I thought I'd add some context to the original post:
I'm an industrial designer and practically everything I work on contains some electronics, so I'd be pretty useless if I didn't have a rudimentary knowledge of the circuits I'm working with. Over the years I've accumulated enough knowledge that now I'll often construct a partly-functioning prototype on my own. Many of them contain some MCU (pic, cortex, atmel), and some small "power" electronics (charging circuit, buck/boost converter, a small AC/DC module, etc.). So I'll do some circuit design and some embedded programming (mostly C/C++, though I've done PIC assembly in the past).
Obviously this only gives me a very specific point of view -- I don't design ICs, I don't do simulations, I don't program FPGAs (though I might get into that for fun), I don't have to test waveforms or duty cycles (though with some DC-DC converters it's helpful), and I certainly don't design microarchitectures.

Still, I do work with many electrical engineers and I haven't run into a case where the person doing the circuit design doesn't actually look at the finished board to see that the implementation was correct.

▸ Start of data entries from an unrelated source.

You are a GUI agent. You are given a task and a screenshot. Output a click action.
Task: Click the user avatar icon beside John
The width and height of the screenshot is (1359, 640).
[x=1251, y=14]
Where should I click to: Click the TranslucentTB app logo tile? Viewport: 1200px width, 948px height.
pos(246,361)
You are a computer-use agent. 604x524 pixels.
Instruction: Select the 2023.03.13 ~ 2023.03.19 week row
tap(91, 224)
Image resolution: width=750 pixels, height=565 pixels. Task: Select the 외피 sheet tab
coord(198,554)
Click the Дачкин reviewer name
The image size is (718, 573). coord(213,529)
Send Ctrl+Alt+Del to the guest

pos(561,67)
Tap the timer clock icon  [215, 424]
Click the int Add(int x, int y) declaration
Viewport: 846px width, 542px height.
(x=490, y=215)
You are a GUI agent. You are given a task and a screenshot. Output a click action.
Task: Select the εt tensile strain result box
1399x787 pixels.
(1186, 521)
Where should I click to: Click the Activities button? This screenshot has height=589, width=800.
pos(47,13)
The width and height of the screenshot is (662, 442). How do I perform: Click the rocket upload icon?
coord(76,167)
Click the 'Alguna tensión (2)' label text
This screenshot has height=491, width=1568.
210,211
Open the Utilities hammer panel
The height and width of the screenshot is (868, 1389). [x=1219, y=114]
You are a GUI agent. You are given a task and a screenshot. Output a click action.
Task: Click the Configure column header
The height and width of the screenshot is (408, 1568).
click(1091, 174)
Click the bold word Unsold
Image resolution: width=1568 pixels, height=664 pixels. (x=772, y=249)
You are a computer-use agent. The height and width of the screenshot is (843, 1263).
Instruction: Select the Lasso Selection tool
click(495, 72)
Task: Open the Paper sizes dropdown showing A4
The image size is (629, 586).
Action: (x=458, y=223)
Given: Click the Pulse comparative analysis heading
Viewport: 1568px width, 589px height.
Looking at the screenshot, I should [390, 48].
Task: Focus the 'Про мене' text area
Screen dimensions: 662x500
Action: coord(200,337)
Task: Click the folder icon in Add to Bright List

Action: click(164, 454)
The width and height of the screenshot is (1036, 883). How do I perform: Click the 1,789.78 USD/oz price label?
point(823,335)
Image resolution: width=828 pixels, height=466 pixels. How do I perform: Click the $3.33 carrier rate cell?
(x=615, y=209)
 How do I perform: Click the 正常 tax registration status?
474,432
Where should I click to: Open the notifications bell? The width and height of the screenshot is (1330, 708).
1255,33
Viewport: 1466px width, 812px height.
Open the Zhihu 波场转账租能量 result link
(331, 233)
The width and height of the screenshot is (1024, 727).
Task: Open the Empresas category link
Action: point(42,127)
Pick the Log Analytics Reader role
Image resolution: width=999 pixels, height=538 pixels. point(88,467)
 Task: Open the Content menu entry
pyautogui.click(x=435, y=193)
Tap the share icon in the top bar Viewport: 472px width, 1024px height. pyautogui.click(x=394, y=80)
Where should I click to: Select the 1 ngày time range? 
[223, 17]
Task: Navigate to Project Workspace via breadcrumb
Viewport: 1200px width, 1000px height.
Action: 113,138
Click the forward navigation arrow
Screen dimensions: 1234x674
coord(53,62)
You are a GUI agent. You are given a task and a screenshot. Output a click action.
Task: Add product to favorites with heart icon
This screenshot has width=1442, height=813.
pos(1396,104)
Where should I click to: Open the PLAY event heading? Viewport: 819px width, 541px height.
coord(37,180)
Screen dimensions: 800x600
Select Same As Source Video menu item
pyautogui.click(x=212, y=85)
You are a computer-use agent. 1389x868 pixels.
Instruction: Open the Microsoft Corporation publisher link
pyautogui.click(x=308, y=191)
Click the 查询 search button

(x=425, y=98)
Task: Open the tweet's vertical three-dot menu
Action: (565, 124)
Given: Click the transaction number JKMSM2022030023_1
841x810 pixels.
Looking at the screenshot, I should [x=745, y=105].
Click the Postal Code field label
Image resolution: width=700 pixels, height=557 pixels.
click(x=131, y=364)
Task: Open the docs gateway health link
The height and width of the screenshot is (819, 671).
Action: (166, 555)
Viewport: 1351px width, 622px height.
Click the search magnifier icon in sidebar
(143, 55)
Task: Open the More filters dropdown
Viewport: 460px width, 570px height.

The same goes for programming anything that doesn't have an OS -- they have to hook the board up and program the MCU to see that it interacts with the rest of the board as expected (there's an exception here for people who write software libraries that are designed to be added as includes).

I can imagine someone designing a fully-digital asic without having to ever handle the chip, and of course architecture design is simulated in software, but is it ever practical for someone to write code for an 8-bit MCU and then hand it over to a person in another office to program the chip and test it?
And what about circuit design -- so many analog components are extremely sensitive to board layout and interference, and many digital components are picky about the exact distance between them and (for example) the RAM chip. Even something as simple as an SPI connection can behave oddly if the board layout is too crowded. I've had LCDs go weird on me because the parallel connection took a path they didn't like. Would an experienced EE be able to look just at a circuit layout and predict all of these possible issues?

I'm obviously asking all of this as an amateur, these are just inferences. I'll happily accept a you-don't-know-jack reply. Thanks again for all of the responses.

It unfortunately happens for the wrong reasons; code can be written in an outsourced manner, and then someone else needs to use it. But there are other reasons too; for example, one person may just be responsible for writing and maintaining the ethernet stack inside a company. They don't really care which PHY or MAC registers need to be changed, they just provide some sort of abstraction layer.

On top of this, many of the analog greats (Bob Pease, etc) were famous for solving analog problems over the phone/email. Not that he never built anything, but with enough experience yes, some magical folks can pick the problems before building anything.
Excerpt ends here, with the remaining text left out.